WHAT THE TASK REQUIRES → Only the lines from the one containing "Expand the GitHub repository node" through the one containing "Task: Open the Academic Standing dropdown" should be printed, exactly as they appear below, with both ends included.

Dataset records
Content starts

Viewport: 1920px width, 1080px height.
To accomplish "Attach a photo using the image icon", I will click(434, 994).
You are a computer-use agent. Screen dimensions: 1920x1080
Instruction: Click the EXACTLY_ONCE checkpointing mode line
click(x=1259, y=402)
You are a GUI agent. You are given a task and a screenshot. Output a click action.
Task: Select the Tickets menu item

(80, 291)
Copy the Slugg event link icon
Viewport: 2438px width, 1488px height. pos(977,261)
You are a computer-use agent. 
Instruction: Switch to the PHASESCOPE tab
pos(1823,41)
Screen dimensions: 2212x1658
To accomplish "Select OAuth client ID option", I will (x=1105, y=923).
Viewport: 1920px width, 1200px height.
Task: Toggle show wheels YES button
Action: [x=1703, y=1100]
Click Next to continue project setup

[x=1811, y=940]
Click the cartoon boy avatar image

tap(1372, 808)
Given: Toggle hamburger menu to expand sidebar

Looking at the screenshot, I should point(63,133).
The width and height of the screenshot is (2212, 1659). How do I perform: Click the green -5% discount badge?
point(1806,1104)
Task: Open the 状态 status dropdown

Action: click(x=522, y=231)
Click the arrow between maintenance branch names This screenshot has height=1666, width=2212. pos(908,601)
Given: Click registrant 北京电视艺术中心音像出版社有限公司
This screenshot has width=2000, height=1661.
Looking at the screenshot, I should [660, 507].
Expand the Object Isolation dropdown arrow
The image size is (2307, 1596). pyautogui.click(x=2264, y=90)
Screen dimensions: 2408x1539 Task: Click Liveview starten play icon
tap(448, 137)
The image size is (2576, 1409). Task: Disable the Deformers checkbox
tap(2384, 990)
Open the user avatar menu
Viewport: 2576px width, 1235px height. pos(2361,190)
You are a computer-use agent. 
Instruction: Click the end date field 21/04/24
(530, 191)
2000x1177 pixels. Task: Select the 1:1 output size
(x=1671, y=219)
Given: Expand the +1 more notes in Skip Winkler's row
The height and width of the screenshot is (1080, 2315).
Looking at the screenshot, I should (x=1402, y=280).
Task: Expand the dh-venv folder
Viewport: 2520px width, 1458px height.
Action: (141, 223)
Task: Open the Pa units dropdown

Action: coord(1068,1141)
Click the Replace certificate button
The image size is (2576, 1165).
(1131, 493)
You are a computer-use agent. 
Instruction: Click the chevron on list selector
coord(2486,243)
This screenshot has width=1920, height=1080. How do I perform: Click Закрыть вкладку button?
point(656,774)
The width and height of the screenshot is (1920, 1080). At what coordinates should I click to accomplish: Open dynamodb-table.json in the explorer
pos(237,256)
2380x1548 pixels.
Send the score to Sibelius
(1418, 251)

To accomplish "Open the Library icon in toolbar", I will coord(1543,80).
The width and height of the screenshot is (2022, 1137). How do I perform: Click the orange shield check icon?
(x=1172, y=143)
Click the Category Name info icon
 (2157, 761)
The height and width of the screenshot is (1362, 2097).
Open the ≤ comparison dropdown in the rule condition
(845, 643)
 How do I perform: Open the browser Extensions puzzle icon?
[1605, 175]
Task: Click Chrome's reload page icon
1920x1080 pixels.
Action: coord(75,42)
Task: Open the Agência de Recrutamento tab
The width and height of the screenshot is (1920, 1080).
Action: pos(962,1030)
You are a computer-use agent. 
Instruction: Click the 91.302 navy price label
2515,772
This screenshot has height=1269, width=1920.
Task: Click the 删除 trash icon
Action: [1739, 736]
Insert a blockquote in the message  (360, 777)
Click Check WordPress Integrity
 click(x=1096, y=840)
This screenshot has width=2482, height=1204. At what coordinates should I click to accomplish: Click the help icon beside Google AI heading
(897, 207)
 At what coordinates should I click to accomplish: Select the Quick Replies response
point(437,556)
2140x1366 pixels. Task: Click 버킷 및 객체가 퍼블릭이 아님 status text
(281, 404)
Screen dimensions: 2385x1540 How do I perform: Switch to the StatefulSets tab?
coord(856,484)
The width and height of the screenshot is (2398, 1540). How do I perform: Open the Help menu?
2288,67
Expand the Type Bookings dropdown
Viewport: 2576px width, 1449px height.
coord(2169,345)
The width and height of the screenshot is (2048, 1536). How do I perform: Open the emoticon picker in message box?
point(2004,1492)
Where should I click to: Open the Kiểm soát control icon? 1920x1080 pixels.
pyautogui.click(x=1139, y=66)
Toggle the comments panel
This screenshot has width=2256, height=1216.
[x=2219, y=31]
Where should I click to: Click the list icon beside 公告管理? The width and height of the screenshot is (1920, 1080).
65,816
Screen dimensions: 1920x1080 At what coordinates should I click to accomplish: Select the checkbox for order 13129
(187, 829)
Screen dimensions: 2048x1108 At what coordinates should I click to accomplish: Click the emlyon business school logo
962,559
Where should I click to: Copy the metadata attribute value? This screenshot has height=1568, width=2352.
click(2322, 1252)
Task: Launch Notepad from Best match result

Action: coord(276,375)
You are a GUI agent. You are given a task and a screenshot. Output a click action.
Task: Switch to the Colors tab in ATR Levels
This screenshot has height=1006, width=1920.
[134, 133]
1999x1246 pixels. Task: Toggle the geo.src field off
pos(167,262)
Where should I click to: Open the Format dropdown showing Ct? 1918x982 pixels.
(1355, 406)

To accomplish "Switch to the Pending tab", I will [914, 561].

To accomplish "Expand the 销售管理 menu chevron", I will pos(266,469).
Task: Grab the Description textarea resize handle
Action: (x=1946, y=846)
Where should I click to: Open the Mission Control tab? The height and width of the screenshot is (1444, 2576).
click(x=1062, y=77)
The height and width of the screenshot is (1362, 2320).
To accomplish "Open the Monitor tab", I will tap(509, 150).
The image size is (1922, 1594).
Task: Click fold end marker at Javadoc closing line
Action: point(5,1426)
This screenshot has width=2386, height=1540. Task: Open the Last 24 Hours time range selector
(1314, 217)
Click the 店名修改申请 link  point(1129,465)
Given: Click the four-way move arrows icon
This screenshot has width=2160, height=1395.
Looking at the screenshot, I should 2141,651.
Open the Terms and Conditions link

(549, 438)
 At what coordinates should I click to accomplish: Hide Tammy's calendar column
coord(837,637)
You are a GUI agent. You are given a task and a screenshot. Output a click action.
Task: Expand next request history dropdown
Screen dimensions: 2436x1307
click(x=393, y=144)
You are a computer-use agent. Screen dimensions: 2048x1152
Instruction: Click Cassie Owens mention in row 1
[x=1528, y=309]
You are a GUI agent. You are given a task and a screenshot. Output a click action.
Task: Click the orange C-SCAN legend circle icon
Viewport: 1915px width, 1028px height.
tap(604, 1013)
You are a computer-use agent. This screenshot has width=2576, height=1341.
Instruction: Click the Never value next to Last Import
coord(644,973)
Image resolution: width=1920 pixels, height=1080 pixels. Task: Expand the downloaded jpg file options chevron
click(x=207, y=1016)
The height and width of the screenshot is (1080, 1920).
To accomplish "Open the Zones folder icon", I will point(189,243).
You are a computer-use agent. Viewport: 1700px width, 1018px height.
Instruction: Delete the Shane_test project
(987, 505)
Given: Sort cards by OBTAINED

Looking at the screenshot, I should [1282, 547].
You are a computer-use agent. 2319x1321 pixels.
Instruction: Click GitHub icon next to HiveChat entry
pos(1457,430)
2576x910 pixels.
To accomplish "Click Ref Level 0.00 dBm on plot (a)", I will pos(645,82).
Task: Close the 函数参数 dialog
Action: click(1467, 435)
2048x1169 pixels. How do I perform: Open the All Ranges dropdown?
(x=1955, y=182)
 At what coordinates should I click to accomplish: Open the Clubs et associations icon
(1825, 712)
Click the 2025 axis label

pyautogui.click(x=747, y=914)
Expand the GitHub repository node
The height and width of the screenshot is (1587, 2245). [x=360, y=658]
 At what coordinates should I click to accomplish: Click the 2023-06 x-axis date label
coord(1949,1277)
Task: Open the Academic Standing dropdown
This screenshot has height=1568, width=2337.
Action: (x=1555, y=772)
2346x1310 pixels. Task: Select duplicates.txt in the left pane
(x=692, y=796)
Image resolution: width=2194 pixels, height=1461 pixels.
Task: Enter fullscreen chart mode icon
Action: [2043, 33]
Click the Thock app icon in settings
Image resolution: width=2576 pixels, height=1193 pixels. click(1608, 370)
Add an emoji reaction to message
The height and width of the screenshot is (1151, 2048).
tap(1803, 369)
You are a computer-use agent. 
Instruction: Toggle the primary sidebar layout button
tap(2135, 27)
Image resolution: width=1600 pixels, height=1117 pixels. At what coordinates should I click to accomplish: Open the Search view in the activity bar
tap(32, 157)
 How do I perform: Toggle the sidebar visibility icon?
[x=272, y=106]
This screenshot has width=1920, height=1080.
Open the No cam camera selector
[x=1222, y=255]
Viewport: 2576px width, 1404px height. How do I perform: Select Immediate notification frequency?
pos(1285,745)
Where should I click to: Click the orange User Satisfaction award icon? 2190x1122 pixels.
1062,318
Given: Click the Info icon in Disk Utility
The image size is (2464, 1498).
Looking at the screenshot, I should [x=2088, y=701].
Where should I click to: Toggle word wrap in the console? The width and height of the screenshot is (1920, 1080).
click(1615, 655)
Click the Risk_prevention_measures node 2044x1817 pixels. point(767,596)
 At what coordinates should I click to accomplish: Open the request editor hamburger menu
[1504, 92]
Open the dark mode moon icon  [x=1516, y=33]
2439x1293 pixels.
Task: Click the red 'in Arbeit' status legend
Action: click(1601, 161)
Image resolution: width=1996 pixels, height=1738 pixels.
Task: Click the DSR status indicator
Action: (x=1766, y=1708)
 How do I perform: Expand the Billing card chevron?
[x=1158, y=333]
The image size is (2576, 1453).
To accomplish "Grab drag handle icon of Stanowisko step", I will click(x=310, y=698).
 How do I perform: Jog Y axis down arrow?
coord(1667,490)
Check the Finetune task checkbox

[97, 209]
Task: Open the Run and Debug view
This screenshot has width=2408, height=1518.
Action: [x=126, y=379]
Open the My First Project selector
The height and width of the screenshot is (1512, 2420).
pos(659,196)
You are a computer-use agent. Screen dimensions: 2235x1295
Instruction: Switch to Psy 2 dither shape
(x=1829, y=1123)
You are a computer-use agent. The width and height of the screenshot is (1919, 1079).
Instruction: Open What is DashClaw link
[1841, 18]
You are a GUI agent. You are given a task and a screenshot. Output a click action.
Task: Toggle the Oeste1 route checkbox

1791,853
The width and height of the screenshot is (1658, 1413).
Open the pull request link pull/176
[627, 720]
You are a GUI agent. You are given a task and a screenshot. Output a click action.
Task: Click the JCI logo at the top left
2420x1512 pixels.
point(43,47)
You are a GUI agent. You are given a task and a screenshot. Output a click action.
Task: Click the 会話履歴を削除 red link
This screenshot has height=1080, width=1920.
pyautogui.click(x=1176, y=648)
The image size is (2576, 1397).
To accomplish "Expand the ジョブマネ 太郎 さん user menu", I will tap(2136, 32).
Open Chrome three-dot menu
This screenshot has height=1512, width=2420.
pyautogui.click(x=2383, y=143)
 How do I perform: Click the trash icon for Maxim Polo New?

Content ends

ANSWER SPACE →
Expand the GitHub repository node
The height and width of the screenshot is (1587, 2245). [x=360, y=658]
 At what coordinates should I click to accomplish: Click the 2023-06 x-axis date label
coord(1949,1277)
Task: Open the Academic Standing dropdown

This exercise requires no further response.